Tsunami de droite en Europe : austérité, ou chaos migratoire ?

Depuis que l’horizon se barre d’un tsunami de partis de droite partout en Europe, d’abord en Europe centrale, aujourd’hui en Europe occidentale, la gauche médiatico-politique s’est perchée sur son ultime position de rempli : c’est la faute à “l’austérité”.

Si seulement l’Europe/l’Allemagne renonçaient à leurs conceptions étriquées en matière budgétaire et économique, alors l’Etat pourrait rouvrir les vannes de la dépense publique et ces affreux partis “populistes” — ie, populaires et de droite — retourneraient dans leurs catacombes.

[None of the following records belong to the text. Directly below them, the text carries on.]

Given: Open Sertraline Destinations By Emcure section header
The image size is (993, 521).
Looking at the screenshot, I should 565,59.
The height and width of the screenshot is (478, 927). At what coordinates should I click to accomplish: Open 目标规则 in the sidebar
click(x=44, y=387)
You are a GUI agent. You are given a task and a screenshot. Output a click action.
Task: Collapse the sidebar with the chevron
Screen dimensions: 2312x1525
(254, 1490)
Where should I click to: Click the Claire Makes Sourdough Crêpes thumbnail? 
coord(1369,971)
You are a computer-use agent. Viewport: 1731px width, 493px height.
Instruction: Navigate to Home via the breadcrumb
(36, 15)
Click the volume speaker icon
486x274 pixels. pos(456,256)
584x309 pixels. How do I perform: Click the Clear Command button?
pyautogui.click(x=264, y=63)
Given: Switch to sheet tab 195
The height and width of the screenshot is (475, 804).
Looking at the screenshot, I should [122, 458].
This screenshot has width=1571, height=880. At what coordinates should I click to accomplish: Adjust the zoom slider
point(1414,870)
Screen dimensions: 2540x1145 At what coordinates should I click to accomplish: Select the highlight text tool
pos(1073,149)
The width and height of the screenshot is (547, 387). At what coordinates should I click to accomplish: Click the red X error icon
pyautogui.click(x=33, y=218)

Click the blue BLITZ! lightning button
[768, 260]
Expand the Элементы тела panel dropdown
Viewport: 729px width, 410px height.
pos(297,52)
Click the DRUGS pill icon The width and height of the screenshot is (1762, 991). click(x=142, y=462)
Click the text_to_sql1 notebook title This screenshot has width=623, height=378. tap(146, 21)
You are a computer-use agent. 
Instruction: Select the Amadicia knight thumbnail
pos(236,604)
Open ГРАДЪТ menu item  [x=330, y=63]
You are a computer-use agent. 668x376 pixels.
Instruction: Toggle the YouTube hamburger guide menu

Cette thèse est amusante à un double titre : d’abord, parce qu’elle est fausse. Ensuite, parce qu’elle est fausse.

Des Etats tels que la Belgique, la France, l’Italie et quantité d’autres en Europe n’ont jamais autant dépensé qu’ils ne le font aujourd’hui. Cela est vrai en pourcentage du PIB — 57% en France, record mondial et dans l’histoire de France — ça l’est a fortiori en valeurs absolues, puisque les PIB n’ont jamais été aussi élevés. De façon corrélative, les prélèvement obligatoires n’ont jamais été aussi élevés. Parler d’austérité dans un tel cas de figure revient à faire violence aux mots et n’a, en vérité, aucun sens. (Le problème de l’Euro, distinct, n’a pas à être abordé ici).

Surtout, les enquêtes d’opinion et les campagnes électorales successives en attestent : la première motivation de l’électeur européen n’est en rien l’austérité, mais l’immigration. L’ Européen a compris qu’on lui inflige depuis 15 ans, en suite de décisions proprement politiques, une immigration comme il n’en a jamais connue dans le passé. Il mesure les effets de cette anarchie migratoire dans tous les compartiments de son existence : écoles, milieu de vie, violence urbaine, islamisme, prélèvements obligatoires.

En Autriche comme en Hongrie il ne fut question, durant les dernières élections, que de maîtrise des frontières; et le rapatriement des 600.000 clandestins d’Italie était le seul point d’accord durant la campagne des deux partis qui forment le nouveau gouvernement italien (M5S, Lega).

L’anarchie migratoire n’est en rien le “phénomène naturel” qu’on nous présente. Elle est le résultat de décisions politiques et de l’idéologie “no border” qui a, depuis 30 ans, les faveurs de la gauche occidentale. Cette idéologie domine aujourd’hui les sphères dirigeantes de l’UE comme du Conseil de l’Europe (dont dépend la Cour européenne des droits de l’homme).

Par ce motif, le divorce entre “l’Europe” — ses institutions — et le citoyen n’a jamais été aussi radical.

En démocratie, il revient au dirigeant de se plier à la volonté du peuple. L’érection de frontières — concept noble s’il en est, parce qu’il conditionne la civilisation, comme le rappelait récemment Bart De Wever — est au programme des prochaines années.

Mieux : la gauche y contribuera activement, si elle ne veut pas disparaître.